### [Work to be completed]
The Semantic Rails package authoring text below defines measures. List every way it says the API can query a measure flexibly.

### [Supplied text]
== Segment start ==

Package authoring in Semantic Rails

Measures vs metrics — the conceptual split

Before any syntax, understand the two layers. They are distinct surfaces in the catalog, with distinct purposes.

Measures are primitives. A measure is a columnar fact (a sum, a count, a count-distinct) that the API can query flexibly — by any reachable entity, time grain, dimension breakdown, or aggregation function within the measure's allowed set. Measures are the building blocks. ARR is a measure: sum of monthly ARR contributions, queryable by customer, by segment, by month.

Metrics are governed access patterns. A metric is a named, stable contract that codifies a specific use of one or more measures — with conditions, filters, time alignment, or composition (ratio, cumulative, derived). Metrics exist for governance and clarity. NRR is a metric: (start_arr + expansion_arr − churn_arr) / start_arr with specific cohort and time-alignment conditions.

Implications:

Not every measure needs a corresponding metric. Many measures are queryable as primitives.
The catalog lists measures and metrics as distinct surfaces. Both are queryable; only metrics carry stable governance.
Measures do not auto-publish to metrics. Authors who want a measure exposed as a governed metric write it explicitly in the metrics: block.

== Segment end ==

### [Excerpted data]
== Segment start ==

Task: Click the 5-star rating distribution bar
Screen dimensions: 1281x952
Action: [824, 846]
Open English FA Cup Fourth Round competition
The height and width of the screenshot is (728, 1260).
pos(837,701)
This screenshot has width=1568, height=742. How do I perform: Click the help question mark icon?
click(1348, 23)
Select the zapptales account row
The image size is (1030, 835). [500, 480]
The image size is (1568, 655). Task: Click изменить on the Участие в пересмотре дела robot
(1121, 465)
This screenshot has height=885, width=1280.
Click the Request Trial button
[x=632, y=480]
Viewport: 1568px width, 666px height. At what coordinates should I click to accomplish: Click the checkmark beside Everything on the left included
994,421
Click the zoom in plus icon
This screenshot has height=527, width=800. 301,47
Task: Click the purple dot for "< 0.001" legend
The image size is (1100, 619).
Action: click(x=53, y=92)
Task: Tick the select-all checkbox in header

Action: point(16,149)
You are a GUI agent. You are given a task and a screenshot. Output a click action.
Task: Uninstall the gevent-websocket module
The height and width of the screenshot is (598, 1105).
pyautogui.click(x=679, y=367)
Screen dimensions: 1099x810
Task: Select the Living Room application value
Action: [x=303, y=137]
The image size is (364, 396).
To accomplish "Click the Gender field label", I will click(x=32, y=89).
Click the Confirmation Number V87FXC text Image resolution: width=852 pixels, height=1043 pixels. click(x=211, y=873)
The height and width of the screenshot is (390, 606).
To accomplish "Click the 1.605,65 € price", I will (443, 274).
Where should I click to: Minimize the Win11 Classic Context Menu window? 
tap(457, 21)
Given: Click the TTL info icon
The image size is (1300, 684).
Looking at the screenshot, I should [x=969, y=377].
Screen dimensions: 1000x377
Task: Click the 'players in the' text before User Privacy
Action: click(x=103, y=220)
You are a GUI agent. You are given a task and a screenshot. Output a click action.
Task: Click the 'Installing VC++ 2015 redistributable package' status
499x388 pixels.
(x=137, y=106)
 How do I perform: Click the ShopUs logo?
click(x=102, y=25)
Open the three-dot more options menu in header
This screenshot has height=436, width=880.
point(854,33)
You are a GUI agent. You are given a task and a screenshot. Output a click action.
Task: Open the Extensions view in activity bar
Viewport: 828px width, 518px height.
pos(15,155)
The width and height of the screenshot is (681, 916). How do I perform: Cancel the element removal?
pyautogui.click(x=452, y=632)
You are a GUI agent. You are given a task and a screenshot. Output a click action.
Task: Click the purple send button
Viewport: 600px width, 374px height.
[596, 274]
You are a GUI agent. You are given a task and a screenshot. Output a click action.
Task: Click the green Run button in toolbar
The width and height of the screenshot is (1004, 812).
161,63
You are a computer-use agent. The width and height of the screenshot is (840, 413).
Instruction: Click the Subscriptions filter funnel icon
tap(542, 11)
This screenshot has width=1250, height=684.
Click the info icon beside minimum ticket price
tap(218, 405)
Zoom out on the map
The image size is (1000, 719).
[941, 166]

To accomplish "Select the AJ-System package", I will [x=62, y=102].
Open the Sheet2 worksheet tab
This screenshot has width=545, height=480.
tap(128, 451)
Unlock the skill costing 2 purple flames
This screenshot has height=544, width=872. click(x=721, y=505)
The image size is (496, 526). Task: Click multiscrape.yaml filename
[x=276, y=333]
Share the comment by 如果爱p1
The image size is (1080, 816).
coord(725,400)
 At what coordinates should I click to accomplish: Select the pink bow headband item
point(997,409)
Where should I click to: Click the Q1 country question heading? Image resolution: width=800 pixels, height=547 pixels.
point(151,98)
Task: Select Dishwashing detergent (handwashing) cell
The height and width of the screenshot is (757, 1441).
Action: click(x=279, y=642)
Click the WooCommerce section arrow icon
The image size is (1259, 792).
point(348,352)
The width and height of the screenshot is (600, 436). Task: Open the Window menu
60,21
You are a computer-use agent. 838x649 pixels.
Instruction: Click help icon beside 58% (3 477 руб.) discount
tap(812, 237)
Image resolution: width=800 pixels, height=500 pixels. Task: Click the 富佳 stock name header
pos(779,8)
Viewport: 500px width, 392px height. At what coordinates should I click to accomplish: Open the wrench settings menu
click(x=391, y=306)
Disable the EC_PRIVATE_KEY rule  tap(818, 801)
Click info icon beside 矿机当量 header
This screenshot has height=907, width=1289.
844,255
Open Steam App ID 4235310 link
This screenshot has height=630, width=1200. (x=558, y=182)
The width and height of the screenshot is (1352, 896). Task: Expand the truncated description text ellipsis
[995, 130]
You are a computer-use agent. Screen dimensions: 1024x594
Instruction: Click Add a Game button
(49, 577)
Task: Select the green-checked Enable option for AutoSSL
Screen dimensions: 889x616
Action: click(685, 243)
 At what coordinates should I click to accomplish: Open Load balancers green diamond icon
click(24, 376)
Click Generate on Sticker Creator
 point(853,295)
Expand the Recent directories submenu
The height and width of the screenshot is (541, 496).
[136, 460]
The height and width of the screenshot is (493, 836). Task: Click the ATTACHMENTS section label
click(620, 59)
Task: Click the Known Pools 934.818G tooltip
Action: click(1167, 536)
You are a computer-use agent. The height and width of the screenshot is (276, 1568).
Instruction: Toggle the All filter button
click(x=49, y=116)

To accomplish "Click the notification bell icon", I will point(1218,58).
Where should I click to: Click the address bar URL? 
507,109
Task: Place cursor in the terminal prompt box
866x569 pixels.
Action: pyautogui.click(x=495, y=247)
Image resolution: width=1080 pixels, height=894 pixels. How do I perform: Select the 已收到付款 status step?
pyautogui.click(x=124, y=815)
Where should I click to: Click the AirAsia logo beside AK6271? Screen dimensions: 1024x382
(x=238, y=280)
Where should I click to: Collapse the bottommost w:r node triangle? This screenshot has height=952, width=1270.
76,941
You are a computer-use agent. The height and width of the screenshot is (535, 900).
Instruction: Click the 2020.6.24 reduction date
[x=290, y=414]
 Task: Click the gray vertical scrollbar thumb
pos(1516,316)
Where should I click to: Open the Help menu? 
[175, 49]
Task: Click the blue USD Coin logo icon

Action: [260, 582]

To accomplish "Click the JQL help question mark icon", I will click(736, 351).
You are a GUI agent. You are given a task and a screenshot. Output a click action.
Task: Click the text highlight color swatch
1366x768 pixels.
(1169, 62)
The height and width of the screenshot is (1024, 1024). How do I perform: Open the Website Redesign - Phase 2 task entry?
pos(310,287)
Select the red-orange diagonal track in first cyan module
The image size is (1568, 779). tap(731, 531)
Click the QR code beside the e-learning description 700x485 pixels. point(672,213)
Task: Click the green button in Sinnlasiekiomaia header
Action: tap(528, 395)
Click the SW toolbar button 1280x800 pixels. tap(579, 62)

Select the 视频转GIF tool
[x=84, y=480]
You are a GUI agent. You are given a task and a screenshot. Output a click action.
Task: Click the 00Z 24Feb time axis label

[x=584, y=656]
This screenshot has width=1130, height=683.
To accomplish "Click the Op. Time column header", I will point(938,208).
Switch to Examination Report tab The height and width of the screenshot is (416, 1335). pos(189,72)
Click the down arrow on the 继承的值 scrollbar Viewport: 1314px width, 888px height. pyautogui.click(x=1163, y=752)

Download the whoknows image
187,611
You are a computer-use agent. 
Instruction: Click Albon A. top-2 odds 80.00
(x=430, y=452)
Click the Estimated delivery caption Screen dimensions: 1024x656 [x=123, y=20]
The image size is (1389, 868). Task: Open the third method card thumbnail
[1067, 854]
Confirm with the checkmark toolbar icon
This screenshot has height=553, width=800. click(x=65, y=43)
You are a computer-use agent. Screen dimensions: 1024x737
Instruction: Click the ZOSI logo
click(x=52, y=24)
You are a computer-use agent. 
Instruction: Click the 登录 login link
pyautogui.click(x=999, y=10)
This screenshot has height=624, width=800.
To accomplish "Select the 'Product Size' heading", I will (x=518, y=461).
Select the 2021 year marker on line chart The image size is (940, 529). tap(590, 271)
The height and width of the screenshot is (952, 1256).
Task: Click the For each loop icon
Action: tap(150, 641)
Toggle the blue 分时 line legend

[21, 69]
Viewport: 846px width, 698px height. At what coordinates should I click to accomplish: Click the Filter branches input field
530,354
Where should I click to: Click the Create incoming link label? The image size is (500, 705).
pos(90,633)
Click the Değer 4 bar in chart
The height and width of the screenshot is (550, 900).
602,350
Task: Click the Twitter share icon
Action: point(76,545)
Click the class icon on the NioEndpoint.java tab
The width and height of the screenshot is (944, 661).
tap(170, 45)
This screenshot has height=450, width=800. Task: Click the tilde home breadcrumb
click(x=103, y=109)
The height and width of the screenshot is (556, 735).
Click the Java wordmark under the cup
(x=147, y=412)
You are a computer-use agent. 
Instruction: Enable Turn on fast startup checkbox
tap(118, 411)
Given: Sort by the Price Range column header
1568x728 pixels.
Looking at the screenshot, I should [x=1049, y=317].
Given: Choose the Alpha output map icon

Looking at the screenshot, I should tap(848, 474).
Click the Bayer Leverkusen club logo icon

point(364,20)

== Segment end ==

### [Exercise output]
- By any reachable entity
- By time grain
- By dimension breakdown
- By aggregation function within the measure's allowed set